Indeks Dolar AS (DXY) diperdagangkan di sekitar level terendah dua minggu di 98,26, menegaskan bahwa mata uang AS masih berada di bawah tekanan. Presiden Donald Trump memutuskan untuk mencabut tarif 10% terhadap beberapa negara anggota Uni Eropa dan kembali menegaskan bahwa Amerika Serikat tidak akan mengambil alih Greenland dengan kekuatan militer. Langkah ini meredakan kekhawatiran geopolitik yang sebelumnya menekan dolar dan memicu pelarian investor ke aset aman, termasuk franc Swiss.

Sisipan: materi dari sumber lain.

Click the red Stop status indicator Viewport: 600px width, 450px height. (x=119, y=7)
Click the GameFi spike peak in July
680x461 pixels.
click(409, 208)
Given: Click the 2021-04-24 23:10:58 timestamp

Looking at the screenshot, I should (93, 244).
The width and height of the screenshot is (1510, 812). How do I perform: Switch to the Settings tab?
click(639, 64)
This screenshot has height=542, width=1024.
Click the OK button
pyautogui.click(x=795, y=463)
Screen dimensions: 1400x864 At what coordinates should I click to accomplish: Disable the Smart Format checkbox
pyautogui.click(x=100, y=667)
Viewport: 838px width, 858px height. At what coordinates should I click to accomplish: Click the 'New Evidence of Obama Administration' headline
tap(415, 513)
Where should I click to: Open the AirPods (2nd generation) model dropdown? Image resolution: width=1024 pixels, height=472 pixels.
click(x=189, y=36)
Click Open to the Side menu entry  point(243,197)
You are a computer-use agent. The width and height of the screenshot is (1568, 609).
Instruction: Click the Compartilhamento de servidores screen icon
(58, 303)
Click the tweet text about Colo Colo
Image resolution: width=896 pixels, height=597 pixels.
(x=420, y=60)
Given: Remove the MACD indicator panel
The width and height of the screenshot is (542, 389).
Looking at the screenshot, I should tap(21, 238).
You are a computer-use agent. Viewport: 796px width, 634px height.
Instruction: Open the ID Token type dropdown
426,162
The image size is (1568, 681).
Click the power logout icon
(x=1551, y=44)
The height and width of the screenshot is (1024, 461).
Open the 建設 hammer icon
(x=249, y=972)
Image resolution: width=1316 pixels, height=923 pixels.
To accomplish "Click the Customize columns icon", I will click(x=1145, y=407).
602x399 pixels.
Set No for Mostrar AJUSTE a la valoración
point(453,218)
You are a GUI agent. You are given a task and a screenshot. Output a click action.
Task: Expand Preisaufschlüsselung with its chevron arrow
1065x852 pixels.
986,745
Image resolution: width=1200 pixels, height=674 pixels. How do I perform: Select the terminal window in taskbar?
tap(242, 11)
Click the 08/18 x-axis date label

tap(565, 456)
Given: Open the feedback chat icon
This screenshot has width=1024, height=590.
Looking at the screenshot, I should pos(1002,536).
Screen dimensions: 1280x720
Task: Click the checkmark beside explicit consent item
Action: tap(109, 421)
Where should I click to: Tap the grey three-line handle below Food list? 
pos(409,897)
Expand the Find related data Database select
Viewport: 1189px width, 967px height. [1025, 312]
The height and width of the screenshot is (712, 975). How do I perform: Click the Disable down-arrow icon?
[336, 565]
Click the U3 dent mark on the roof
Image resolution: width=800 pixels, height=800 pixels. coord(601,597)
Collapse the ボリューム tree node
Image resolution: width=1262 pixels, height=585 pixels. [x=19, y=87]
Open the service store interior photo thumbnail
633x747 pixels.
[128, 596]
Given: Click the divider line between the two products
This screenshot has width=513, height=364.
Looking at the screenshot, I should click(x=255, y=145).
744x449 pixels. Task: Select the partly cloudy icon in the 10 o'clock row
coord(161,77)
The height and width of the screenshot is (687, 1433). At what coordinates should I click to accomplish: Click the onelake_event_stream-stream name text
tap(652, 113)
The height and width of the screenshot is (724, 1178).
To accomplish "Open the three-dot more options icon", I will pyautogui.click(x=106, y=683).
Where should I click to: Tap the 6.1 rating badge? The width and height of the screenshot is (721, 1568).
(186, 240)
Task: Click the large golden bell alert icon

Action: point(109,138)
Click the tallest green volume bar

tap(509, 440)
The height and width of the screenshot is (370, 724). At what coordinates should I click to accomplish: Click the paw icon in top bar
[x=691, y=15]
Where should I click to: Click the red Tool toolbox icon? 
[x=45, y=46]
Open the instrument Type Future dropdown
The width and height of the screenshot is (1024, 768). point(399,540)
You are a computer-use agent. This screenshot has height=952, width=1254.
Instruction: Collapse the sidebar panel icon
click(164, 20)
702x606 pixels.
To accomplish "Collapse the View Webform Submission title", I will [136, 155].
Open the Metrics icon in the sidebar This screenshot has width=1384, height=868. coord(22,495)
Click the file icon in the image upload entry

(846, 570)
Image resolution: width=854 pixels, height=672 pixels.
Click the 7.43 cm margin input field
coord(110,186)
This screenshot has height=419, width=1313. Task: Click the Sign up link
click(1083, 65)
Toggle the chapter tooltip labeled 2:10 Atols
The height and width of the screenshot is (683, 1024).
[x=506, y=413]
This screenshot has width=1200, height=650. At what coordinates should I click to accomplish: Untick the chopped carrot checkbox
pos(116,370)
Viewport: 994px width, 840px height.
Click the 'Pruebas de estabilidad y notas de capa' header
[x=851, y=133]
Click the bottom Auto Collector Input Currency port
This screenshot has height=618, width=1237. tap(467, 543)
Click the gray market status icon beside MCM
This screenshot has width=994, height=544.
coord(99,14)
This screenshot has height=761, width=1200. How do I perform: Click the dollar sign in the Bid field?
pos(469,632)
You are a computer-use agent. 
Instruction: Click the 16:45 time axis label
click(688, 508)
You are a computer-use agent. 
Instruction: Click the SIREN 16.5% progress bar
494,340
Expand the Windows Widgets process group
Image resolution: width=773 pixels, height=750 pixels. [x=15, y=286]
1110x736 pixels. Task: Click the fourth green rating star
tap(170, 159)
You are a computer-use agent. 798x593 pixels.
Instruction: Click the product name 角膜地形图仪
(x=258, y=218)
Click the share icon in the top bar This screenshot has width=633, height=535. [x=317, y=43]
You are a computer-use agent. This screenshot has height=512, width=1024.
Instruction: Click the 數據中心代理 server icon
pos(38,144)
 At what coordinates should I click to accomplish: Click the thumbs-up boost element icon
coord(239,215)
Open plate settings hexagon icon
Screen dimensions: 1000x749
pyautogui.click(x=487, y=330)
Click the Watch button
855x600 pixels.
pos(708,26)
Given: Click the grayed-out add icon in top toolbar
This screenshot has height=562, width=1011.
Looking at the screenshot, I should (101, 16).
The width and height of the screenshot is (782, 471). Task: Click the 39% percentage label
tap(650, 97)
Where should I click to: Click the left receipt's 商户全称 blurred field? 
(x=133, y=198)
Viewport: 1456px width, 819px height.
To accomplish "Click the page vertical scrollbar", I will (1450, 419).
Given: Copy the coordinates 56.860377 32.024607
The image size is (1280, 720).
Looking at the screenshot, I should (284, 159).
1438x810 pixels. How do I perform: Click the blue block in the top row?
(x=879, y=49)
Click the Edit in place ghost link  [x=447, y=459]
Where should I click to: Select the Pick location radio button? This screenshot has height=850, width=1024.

Meski demikian, ketidakpastian belum sepenuhnya menghilang. Pasar kini memusatkan perhatian pada pengumuman Trump yang akan segera menunjuk pengganti Ketua Federal Reserve, Jerome Powell. Keputusan ini sangat krusial karena akan menentukan arah kebijakan moneter AS dalam beberapa tahun ke depan. Jika figur yang dipilih cenderung lebih dovish, maka ekspektasi pelonggaran suku bunga bisa meningkat, yang berpotensi melemahkan dolar lebih lanjut dan memicu volatilitas di pasar mata uang global.
Di sisi Swiss, Ketua Bank Nasional Swiss, Martin Schlegel, memperingatkan kemungkinan terjadinya inflasi negatif di negaranya. Namun ia juga menegaskan bahwa ambang batas untuk kembali ke suku bunga negatif tetap tinggi, sehingga kebijakan moneter ultra-longgar tidak akan dengan mudah diterapkan. Pernyataan ini membuat franc Swiss kehilangan sebagian daya tariknya sebagai mata uang dengan imbal hasil rendah yang biasanya diuntungkan oleh kebijakan dovish ekstrem.
Kombinasi antara ketidakpastian kebijakan The Fed, dinamika geopolitik yang masih rapuh, dan sikap hati-hati Bank Nasional Swiss menciptakan lanskap yang kompleks bagi pasangan USD/CHF. Dengan dolar AS yang masih labil dan franc Swiss yang tidak lagi mendapat dukungan kuat dari potensi suku bunga negatif, pasar valuta asing kini bergerak dalam keseimbangan yang rapuh, di mana setiap perubahan kebijakan atau pernyataan pejabat dapat dengan cepat menggeser arah tren jangka pendek.